### What is required
Reproduce verbatim the lines of the material below, starting at the line with "Task: Open Назначение" and ending at the line with "has height=511, width=526.", both inclusive; skip the rest.
======
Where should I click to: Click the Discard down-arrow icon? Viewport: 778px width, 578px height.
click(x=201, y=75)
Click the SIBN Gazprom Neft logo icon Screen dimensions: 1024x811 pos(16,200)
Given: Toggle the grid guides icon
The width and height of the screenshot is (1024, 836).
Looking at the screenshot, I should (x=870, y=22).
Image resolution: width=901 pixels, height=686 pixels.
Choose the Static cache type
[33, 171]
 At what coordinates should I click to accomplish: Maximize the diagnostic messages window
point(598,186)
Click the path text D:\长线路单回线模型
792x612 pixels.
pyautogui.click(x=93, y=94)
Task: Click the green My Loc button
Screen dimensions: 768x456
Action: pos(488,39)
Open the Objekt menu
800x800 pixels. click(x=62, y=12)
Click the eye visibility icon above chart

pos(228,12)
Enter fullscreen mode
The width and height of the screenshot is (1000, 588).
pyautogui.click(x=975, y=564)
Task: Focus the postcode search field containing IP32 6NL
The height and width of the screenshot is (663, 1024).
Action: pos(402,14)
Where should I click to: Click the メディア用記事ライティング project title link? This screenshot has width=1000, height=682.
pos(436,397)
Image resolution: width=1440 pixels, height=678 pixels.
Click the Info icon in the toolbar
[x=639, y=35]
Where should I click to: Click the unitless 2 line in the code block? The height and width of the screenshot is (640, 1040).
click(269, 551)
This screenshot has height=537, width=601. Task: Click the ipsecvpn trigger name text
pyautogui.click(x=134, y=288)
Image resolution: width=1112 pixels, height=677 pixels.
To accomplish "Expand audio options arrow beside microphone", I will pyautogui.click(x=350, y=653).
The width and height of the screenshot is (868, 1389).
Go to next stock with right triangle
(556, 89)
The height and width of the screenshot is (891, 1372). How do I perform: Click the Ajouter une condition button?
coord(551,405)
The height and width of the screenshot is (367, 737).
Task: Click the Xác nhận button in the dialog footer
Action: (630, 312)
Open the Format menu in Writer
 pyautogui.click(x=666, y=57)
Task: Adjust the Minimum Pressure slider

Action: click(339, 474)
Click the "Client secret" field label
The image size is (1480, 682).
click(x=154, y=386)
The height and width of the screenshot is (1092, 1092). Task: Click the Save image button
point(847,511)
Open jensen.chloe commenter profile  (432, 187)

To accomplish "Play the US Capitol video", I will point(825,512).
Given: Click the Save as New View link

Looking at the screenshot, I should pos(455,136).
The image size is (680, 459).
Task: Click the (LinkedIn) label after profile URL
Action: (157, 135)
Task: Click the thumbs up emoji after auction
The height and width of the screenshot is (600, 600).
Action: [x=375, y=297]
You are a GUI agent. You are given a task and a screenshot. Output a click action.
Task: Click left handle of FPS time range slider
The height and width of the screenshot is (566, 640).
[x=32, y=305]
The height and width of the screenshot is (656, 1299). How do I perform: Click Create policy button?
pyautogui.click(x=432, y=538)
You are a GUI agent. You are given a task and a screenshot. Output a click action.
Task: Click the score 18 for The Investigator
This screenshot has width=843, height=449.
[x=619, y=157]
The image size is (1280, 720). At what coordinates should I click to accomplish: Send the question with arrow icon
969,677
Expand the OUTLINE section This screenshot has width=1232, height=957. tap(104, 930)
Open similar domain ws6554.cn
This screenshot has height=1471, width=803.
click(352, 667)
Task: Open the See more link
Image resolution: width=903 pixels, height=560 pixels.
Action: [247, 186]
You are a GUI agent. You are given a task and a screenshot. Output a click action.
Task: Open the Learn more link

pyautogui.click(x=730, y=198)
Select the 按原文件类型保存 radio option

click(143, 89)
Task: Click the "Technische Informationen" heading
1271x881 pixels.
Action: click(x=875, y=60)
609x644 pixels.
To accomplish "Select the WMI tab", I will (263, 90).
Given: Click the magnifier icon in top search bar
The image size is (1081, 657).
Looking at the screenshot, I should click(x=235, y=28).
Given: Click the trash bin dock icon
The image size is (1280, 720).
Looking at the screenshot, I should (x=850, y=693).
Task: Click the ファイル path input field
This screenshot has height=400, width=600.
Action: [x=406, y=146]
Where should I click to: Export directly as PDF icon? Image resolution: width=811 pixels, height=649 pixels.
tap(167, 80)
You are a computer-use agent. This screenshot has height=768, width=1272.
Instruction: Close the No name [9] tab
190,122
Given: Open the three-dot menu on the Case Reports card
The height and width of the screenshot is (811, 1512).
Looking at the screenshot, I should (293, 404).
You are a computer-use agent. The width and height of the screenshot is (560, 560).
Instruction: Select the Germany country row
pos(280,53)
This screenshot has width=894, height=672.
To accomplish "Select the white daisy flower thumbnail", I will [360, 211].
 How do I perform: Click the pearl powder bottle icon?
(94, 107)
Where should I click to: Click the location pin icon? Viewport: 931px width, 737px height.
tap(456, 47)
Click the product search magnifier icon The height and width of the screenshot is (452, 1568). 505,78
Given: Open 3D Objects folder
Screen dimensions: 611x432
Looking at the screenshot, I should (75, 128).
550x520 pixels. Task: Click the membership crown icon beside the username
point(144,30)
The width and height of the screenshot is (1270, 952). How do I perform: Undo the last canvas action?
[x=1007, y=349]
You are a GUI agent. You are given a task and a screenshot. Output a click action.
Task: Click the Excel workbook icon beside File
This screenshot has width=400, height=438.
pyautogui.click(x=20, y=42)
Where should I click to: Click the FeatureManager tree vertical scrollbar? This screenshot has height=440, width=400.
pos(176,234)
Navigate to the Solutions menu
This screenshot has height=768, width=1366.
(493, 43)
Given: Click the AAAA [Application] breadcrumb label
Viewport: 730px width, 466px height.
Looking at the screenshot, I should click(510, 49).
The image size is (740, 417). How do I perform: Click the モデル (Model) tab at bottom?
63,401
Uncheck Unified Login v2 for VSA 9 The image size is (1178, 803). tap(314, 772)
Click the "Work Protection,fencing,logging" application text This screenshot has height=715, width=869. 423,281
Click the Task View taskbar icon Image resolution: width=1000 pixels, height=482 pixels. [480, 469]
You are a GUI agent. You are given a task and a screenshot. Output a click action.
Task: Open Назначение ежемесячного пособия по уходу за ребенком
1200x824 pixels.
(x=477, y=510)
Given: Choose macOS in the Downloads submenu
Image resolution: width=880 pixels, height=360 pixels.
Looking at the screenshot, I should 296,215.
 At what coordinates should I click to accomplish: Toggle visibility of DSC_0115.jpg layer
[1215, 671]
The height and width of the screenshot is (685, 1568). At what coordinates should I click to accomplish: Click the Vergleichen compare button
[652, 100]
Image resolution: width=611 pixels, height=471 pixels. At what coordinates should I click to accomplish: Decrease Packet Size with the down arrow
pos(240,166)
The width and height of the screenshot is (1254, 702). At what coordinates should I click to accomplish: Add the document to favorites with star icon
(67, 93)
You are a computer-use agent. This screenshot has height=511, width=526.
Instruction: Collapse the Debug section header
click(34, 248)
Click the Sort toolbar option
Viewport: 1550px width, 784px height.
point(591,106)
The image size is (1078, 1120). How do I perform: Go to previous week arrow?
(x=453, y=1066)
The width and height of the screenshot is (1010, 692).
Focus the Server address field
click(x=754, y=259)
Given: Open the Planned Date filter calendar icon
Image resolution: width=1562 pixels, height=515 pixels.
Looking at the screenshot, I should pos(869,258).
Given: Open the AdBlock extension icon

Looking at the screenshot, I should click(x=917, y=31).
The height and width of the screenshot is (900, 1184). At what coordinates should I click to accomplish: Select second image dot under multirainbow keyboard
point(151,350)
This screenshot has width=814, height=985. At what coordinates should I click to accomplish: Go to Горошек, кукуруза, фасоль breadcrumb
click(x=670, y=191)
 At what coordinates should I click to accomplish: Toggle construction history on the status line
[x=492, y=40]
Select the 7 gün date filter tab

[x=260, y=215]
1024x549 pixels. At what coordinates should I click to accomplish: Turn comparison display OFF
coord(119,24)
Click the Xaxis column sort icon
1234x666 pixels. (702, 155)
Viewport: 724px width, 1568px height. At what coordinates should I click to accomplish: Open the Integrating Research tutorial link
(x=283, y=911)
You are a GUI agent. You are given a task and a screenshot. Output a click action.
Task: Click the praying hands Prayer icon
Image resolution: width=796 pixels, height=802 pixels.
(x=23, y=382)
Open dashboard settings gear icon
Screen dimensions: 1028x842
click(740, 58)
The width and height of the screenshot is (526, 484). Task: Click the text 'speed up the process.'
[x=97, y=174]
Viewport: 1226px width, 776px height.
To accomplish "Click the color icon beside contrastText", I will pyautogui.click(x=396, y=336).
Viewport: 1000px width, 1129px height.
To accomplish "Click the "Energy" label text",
======
### Finished exercise
Task: Open Назначение ежемесячного пособия по уходу за ребенком
1200x824 pixels.
(x=477, y=510)
Given: Choose macOS in the Downloads submenu
Image resolution: width=880 pixels, height=360 pixels.
Looking at the screenshot, I should 296,215.
 At what coordinates should I click to accomplish: Toggle visibility of DSC_0115.jpg layer
[1215, 671]
The height and width of the screenshot is (685, 1568). At what coordinates should I click to accomplish: Click the Vergleichen compare button
[652, 100]
Image resolution: width=611 pixels, height=471 pixels. At what coordinates should I click to accomplish: Decrease Packet Size with the down arrow
pos(240,166)
The width and height of the screenshot is (1254, 702). At what coordinates should I click to accomplish: Add the document to favorites with star icon
(67, 93)
You are a computer-use agent. This screenshot has height=511, width=526.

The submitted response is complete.